Complici gli arrotondamenti da changeover, le politiche del Centro destra, la
delocalizzazione, il divario di conoscenza da nuove tecnologie, c’è stato un gigantesco spostamento
di reddito a favore di imprese e lavoro autonomo.
È vero? I dati raccontano un storia molto diversa: il salario medio ha tenuto
il passo con i prezzi al consumo. Per la totalità dei lavoratori e anche per
quelli impiegati nell’industria manifatturiera, esposta ai venti della
concorrenza internazionale e meglio attrezzata ( per tipologia delle produzioni)
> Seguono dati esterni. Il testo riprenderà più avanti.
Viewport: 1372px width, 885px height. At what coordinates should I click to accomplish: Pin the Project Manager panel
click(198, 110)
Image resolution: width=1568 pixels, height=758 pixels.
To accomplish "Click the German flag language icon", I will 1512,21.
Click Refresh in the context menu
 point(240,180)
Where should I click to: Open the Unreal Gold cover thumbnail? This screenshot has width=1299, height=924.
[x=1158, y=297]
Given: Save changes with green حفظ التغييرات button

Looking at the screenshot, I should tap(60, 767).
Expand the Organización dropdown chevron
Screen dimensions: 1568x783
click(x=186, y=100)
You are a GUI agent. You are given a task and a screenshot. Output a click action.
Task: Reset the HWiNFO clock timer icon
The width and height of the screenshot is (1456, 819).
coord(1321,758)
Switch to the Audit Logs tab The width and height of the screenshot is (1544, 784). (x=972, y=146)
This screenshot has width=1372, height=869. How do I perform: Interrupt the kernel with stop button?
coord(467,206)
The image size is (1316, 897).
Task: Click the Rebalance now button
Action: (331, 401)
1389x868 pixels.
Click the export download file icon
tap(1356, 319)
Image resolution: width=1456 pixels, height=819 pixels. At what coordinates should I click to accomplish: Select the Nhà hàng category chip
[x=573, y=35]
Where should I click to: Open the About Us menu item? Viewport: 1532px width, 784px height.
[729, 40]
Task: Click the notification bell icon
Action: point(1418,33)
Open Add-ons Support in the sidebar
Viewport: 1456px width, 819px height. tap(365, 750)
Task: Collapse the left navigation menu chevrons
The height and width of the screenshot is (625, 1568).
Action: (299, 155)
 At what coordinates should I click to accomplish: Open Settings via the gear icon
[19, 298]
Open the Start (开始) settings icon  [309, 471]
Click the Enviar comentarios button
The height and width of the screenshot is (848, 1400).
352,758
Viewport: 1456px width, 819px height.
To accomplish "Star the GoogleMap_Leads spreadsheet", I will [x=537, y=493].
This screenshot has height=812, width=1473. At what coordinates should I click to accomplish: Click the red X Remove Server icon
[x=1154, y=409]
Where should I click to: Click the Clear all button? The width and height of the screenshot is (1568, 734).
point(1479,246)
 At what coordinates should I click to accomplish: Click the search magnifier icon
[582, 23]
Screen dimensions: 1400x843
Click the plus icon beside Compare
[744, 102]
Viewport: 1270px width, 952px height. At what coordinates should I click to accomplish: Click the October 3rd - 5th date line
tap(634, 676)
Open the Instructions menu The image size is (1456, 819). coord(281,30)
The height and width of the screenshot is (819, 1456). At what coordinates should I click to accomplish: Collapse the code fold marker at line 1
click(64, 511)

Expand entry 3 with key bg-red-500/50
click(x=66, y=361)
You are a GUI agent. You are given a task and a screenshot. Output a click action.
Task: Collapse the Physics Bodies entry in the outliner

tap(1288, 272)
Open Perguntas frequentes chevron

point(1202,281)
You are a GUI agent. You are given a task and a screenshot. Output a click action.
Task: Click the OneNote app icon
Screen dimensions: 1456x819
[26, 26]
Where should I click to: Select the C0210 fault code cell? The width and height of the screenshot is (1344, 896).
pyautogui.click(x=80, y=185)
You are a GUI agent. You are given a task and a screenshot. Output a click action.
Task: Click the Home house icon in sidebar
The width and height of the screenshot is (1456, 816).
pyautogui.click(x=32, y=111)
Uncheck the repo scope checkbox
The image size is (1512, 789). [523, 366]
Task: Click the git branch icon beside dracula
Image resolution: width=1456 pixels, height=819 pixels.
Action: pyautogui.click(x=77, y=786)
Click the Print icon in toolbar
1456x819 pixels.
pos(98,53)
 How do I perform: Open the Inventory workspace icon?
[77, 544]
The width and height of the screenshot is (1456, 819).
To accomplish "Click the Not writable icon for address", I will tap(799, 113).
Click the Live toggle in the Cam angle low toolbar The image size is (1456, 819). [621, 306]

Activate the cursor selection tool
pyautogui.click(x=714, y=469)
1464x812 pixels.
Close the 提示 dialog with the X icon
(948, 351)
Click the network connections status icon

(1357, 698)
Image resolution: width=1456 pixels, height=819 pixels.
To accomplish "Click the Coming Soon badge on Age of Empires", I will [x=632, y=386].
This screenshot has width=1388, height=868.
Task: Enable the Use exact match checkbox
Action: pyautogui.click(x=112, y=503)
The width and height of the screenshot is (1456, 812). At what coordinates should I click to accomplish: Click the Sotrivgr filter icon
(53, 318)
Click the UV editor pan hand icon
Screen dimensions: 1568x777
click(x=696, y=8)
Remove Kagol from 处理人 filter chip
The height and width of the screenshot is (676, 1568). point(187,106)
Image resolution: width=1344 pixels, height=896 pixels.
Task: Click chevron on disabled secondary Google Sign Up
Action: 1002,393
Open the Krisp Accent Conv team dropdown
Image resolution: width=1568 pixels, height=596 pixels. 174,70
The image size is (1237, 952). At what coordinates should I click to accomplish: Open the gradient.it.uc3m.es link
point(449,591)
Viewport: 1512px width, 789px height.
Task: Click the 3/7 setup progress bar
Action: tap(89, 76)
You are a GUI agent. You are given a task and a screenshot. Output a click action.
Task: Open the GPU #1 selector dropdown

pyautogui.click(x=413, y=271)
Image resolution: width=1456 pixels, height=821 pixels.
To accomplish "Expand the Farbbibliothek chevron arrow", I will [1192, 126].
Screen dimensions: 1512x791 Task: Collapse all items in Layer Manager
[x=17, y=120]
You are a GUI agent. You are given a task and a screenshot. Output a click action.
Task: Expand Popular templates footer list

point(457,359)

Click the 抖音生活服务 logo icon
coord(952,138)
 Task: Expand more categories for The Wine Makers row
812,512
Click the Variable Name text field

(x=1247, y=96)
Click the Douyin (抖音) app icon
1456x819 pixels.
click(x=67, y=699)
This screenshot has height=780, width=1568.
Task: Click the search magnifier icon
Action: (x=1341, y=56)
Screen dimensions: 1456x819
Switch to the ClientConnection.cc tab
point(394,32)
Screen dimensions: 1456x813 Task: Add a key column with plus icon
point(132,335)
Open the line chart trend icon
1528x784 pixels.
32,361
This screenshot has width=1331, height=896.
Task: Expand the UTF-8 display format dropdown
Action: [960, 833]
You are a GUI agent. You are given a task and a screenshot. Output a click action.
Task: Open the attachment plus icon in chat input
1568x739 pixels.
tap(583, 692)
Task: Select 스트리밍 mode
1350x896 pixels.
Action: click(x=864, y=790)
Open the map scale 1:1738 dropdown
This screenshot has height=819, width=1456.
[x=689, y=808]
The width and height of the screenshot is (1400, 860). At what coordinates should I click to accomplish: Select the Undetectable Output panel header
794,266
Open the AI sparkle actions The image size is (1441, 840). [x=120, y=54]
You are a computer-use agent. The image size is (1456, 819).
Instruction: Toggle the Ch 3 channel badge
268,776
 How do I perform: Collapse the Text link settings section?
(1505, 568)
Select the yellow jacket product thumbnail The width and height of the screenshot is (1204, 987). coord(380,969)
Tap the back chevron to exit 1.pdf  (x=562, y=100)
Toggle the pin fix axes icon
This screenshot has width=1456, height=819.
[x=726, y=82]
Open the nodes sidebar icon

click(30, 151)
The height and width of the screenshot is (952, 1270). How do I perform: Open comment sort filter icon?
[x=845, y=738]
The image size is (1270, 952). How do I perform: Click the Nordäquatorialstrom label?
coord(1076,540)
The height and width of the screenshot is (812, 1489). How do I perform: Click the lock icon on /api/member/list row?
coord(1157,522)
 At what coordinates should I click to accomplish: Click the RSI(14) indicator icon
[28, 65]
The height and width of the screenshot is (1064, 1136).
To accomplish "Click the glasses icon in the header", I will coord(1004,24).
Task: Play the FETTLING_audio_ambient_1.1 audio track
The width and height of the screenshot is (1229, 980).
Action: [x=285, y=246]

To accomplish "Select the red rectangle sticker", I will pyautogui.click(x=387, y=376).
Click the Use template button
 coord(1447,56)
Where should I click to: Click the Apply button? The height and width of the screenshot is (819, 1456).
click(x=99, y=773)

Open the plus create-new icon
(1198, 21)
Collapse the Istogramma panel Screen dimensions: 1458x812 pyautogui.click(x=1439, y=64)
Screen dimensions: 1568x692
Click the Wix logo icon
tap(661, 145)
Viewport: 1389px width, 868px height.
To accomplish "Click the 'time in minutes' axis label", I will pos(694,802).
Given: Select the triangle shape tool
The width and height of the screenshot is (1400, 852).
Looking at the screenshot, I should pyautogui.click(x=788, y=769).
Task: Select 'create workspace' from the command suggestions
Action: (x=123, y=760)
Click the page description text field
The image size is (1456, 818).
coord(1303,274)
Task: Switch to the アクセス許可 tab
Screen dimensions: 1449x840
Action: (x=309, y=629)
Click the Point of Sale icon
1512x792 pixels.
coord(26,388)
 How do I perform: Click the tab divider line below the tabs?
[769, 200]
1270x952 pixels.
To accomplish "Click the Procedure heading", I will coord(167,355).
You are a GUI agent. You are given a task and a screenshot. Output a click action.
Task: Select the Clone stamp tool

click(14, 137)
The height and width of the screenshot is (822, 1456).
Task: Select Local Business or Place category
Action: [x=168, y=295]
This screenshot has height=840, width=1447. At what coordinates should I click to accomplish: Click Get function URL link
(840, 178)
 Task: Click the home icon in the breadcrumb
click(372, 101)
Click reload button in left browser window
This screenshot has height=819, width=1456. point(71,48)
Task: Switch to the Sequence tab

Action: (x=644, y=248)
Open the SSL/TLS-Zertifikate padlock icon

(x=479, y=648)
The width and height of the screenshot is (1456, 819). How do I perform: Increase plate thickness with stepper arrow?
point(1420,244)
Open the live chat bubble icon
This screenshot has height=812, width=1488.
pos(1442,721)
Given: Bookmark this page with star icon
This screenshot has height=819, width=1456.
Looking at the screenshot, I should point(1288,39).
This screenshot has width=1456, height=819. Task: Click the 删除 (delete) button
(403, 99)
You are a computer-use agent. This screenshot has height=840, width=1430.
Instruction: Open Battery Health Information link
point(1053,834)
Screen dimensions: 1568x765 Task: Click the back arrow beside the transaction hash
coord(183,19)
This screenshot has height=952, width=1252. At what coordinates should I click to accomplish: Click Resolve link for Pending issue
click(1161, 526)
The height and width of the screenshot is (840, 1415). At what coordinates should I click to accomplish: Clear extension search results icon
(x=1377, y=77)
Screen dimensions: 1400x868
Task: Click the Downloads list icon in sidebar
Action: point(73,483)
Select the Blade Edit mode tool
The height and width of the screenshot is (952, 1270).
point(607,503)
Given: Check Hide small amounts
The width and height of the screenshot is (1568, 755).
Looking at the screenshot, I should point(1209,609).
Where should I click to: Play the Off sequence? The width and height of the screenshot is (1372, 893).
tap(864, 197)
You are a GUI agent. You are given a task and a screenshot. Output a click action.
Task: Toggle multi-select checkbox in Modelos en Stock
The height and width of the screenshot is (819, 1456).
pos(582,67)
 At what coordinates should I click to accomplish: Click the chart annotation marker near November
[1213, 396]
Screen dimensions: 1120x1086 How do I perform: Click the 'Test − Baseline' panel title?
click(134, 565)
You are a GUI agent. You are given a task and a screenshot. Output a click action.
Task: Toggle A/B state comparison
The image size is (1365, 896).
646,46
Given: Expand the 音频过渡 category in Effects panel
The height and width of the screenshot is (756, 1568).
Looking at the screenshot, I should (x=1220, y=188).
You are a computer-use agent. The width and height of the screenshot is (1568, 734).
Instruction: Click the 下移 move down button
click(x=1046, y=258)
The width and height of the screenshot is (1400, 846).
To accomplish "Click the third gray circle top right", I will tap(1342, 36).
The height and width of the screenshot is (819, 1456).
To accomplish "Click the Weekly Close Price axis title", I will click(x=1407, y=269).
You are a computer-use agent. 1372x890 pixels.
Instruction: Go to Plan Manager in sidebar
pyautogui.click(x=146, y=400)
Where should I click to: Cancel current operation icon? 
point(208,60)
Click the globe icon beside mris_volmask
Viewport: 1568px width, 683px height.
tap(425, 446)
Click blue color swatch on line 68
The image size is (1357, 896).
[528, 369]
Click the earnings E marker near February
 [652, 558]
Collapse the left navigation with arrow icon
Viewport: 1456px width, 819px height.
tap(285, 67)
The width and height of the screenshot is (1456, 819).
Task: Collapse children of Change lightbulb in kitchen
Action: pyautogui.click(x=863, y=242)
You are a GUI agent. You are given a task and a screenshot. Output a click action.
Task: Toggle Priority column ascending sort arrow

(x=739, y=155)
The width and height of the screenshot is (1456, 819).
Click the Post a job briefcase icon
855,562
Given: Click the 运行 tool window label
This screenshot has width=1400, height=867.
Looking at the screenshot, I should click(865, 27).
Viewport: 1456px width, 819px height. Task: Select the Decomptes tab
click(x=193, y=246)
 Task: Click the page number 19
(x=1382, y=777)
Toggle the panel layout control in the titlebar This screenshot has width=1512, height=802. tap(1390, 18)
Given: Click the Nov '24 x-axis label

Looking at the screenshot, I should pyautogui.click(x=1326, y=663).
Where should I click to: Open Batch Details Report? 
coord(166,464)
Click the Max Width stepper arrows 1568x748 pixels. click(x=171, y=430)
a spostare all’estero parte dell’attività. Le cifre rilasciate ieri dall’Istat
consentono di esaminare gli andamenti dal 2001 e fino al 2005, cioè l’arco
della legislatura appena conclusa. E di confrontarlo con quelli del quinquennio
precedente ( 1996 2001) in cui il colore della maggioranza parlamentare e del
governo era diverso. Emergono dinamiche e situazioni interessanti. Chi
rivendica oggi, ipotecando le politiche del prossimo futuro ( magari sperando
in un governo " più amico") una maggiore attenzione al potere
d’acquisto delle buste paga, lo fa citando tre variabili: le retribuzioni
reali, la produttività, la quota del lavoro sul reddito. Usiamo le statistiche
Istat per verificare come si sono comportate queste variabili nei due periodi.
Retribuzioni salve. Tra il 2001 e il 2005 gli stipendi hanno superato, per
un’incollatura, i prezzi al consumo ( misurati questi ultimi con un metro, il
deflatore dei consumi delle famiglie, più ampio e che segnala una crescita di
circa un punto percentuale più forte del normale indice). Così le retribuzioni
reali pro capite sono salite dell’ 1,5% per l’insieme dei dipendenti; dello
0,6% per quelli dell’industria ( escluse le costruzioni). È vero però che tra
1996 e 2001 ( con un anno in più) la loro dinamica era stata migliore: 3,6% e
3,1% rispettivamente. Grazie al diverso andamento della produttività.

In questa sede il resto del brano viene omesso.